Is R. C. Sproul Wrong About Martin Luther? An Analysis of R. C. Sproul’s Faith Alone: the Evangelical Doctrine of Justification With respect To Augustine, Luther, Calvin, and Catholic Luther Scholarship -- By: Matthew C. Heckel

Journal: Journal of the Evangelical Theological Society
Volume: JETS 47:1 (Mar 2004)
Article: Is R. C. Sproul Wrong About Martin Luther? An Analysis of R. C. Sproul’s Faith Alone: the Evangelical Doctrine of Justification With respect To Augustine, Luther, Calvin, and Catholic Luther Scholarship
Author: Matthew C. Heckel


Is R. C. Sproul Wrong About Martin Luther? An Analysis of R. C. Sproul’s Faith Alone: the Evangelical Doctrine of Justification With respect To Augustine, Luther, Calvin, and Catholic Luther Scholarship1

Matthew C. Heckel

[Matthew Heckel resides at 12183 McKelvey Road, Maryland Heights, MO 63043.]

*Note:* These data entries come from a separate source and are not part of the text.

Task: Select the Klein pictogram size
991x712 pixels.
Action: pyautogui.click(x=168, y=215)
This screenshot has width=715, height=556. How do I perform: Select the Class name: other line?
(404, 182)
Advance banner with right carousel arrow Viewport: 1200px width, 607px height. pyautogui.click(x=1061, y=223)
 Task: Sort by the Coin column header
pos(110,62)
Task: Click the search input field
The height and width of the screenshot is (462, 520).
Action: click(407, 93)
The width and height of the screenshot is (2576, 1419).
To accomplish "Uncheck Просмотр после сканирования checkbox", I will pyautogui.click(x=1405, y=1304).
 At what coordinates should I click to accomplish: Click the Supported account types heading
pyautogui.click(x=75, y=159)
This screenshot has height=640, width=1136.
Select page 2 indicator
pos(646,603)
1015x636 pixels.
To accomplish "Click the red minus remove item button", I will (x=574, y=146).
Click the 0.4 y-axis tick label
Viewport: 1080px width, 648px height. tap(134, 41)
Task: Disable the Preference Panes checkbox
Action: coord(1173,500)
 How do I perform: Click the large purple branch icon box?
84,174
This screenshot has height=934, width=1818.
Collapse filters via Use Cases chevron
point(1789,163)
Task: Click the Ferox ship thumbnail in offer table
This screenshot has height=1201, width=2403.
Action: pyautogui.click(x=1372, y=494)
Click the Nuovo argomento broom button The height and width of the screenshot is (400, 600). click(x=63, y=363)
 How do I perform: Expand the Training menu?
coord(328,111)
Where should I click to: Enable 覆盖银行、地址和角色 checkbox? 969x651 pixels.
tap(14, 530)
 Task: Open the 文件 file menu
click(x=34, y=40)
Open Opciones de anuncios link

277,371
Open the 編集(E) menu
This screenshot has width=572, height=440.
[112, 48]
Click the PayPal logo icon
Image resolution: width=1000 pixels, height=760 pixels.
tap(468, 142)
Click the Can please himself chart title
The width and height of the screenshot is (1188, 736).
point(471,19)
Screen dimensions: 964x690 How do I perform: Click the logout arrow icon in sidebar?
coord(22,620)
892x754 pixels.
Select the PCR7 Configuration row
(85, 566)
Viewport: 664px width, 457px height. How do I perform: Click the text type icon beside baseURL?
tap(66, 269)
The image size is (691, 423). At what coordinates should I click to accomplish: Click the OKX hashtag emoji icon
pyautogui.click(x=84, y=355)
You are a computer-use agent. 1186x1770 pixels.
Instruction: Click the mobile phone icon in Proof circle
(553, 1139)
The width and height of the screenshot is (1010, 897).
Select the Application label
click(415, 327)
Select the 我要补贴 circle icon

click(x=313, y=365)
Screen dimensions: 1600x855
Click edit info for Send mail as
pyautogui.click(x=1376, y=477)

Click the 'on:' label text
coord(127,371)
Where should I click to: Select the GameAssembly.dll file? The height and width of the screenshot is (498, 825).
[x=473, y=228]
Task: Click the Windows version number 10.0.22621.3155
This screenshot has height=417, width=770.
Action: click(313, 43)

R. C. Sproul’s thesis in his book, Faith Alone: The Evangelical Doctrine of Justification, states that justification sola fide (by faith alone) is the essence of the biblical gospel. He marshals the witness of Scripture in support of this assertion and brings the testimony of the Reformers, specifically Martin Luther and John Calvin, to bear as secondary witnesses. From this evidence Sproul draws the implication that without the doctrine of sola fide, the gospel is so deprived of vital content that it ceases to be the gospel. Sproul draws the further implications that those bereft of the doctrine of sola fide, like the Roman Catholic Church, are apostate, and that modern evangelicals who declare unity in the gospel with Rome are guilty of compromising the good news. The declarations of such gospel unity with Rome and the denials of the same constitute this justification controversy that Sproul addresses.

In this essay, I am primarily concerned with the Reformers—Luther and Calvin—and Sproul’s exposition of their cause against Roman Catholic opponents in the sixteenth century and how Sproul uses the Reformers’ teachings on justification to support his thesis today. While I conclude that Sproul is basically correct in his understanding of the Reformers, I also believe that his thesis is deficient in three areas: first, it raises serious historical and theological questions about the Christian status of Augustine and the pre-Reformation Church that it does not answer but to which the Reformers did address themselves; second, it fails to account for a Reformation emphasis on what might be called an existential appropriation of the gospel by faith alone without an explicit awareness of the doctrinal formula—sola fide; and third, it fails to consider how the Catholic theologians, since the beginning of the twentieth century, have dialogued with Luther, moved beyond rejection of the Reformer, and how the Catholic Church has officially adopted many of his theological reforms of the doctrine of justification.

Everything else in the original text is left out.